Bisnis.com, JAKARTA--MNC Sekuritas memperkirakan bahwa pada perdagangan awal bulan ini, Senin (1/4/2019) harga surat utang negara atau SUN kembali bergerak dengan arah perubahan yang bervariasi, dengan peluang penurunan di tengah para investor yang masih wait and see terhadap kondisi pasar saat ini.
I Made Adi Saputra, Kepala Divisi Riset Fixed Income MNC Sekuritas, mengatakan bahwa pemerintah juga berencana untuk menjual SBSN (Surat Berharga Syariah Negara) dengan cara lelang rutin yang akan diselenggarakan besok, di mana para investor akan menunggu momen lelang yang berpotensi memberikan imbal hasil lebih baik.

# # # # # # #

■ **Yang Akan Dikerjakan**:
A – Berdasarkan teks tentang perkiraan harga SUN, jelaskan dalam satu hingga tiga kalimat mengapa para investor akan menunggu lelang SBSN.
B – Perpanjang teks tentang perkiraan harga SUN dengan menulis lanjutannya mulai dari kalimat terakhir.
Baris-baris yang disertakan di sini berasal dari sumber yang berbeda.

■ **Baris yang Disediakan**:
# # # # # # #

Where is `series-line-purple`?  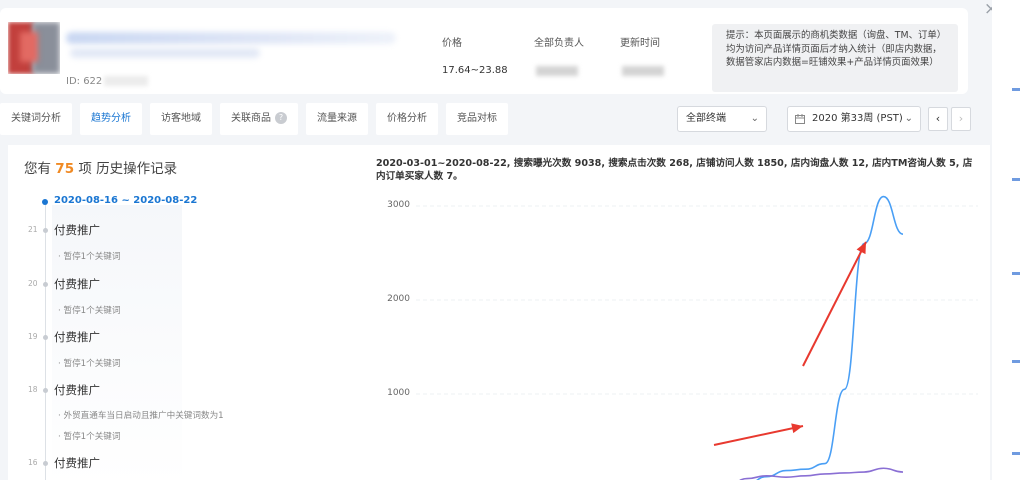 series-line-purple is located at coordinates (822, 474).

# # # # # # #

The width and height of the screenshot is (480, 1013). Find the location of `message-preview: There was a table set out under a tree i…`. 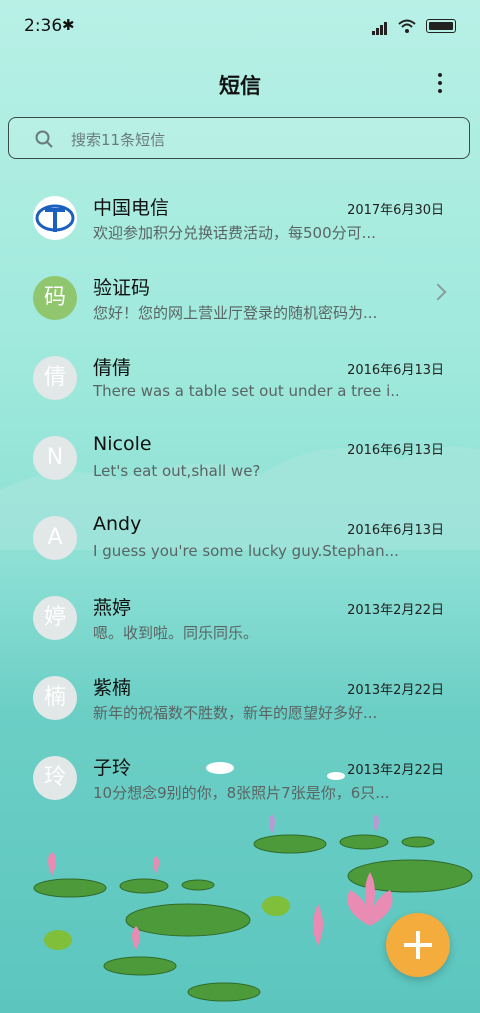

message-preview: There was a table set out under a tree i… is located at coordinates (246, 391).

# # # # # # #

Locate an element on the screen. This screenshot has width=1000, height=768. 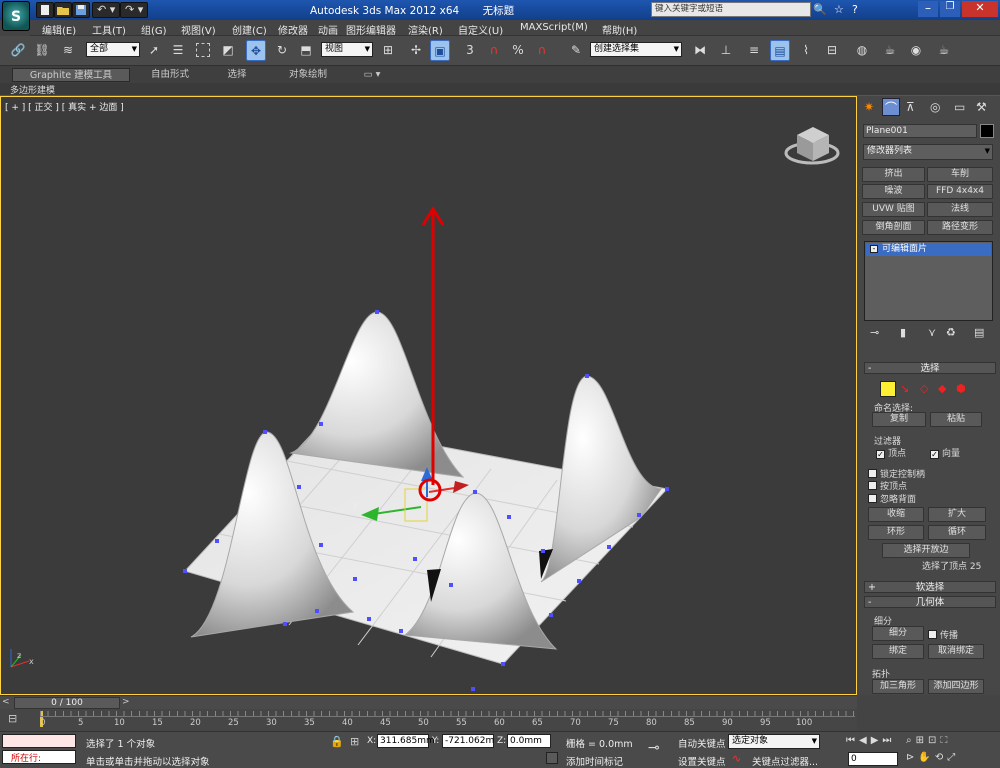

# # # # # # #

■ **Hasil per Tugas**:
A – Para investor menunggu momen lelang SBSN karena lelang tersebut berpotensi memberikan imbal hasil yang lebih baik. Pemerintah berencana menjual SBSN melalui lelang rutin yang akan diselenggarakan besok.

B –
"Dengan masih terbukanya peluang terjadinya koreksi harga, maka kami sarankan kepada investor untuk tetap mencermati pergerakan harga SUN dengan fokus pada seri SUN dengan tenor pendek dan menengah," katanya dalam riset harian, Senin (1/5/2019)
Made mengatakan, arah pergerakan harga SUN masih akan banyak dipengaruhi oleh pergerakan nilai tukar rupiah terhadap dolar Amerika.
Beberapa seri yang cukup menarik untuk dicermati di antaranya adalah sebagai berikut ini : FR0069, FR0053, FR0061, FR0063, FR0070, FR0056, dan FR0059.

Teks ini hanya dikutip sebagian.